Short problem: Copy everything from the line containing "The height and" down to the line containing "Action: pos(127,120)", substituting "Expand" for "Collapse" and leaving all else unchanged. Leave the pictures out of your answer.

Input records:
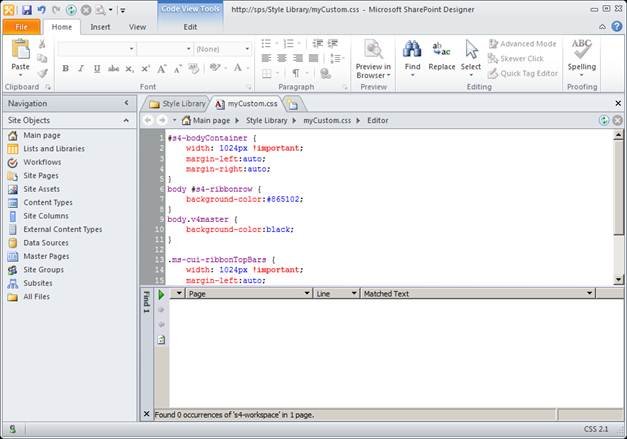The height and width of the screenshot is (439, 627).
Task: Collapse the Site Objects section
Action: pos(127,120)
--
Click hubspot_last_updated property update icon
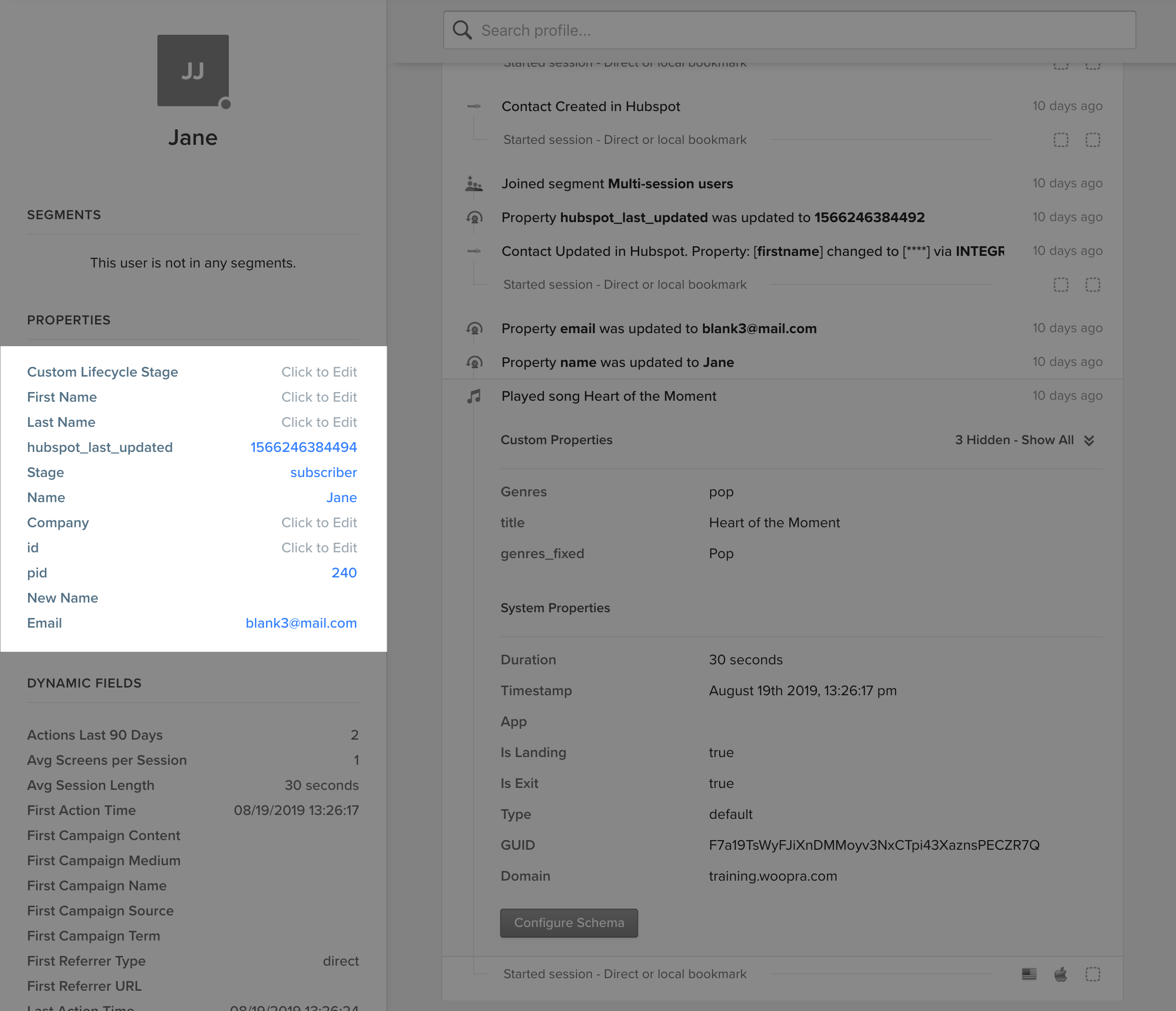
--
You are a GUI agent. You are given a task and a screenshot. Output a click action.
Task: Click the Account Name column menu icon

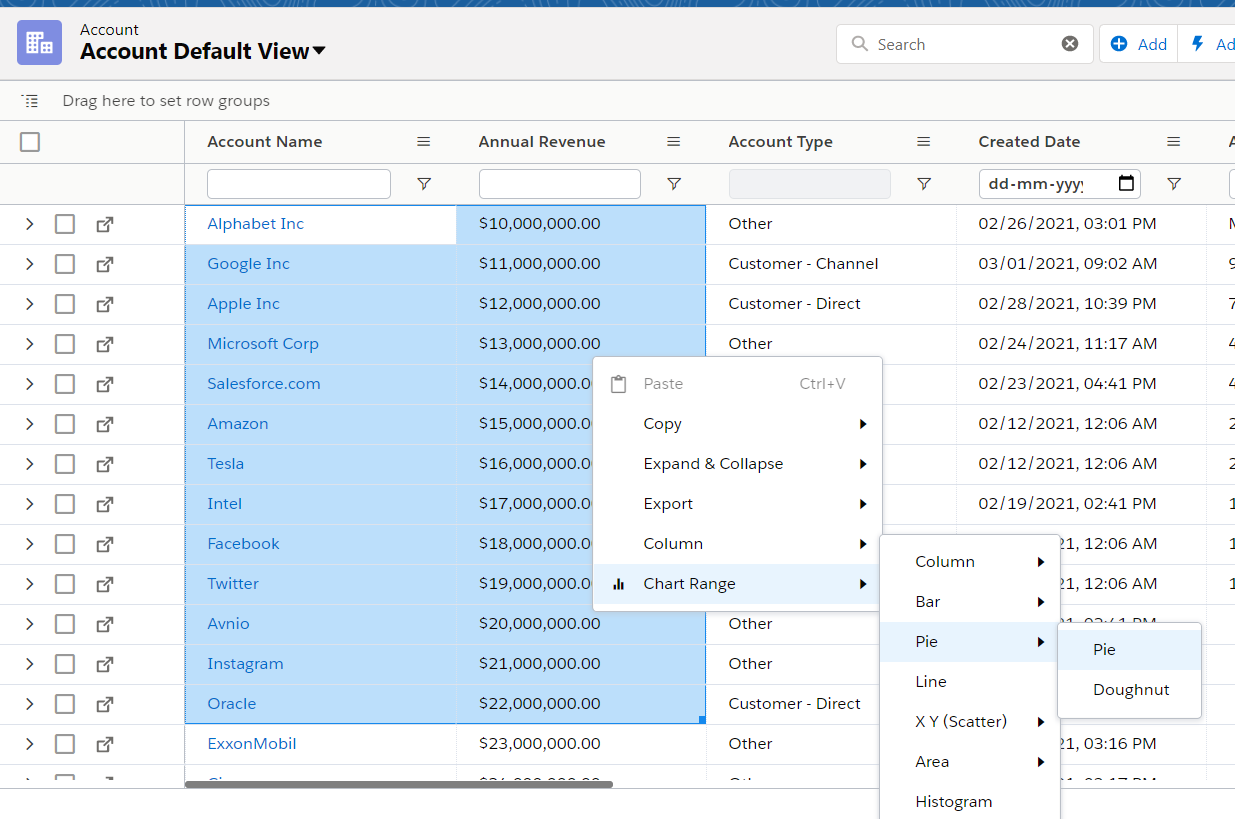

Full solution:
The height and width of the screenshot is (439, 627).
Task: Expand the Site Objects section
Action: pos(127,120)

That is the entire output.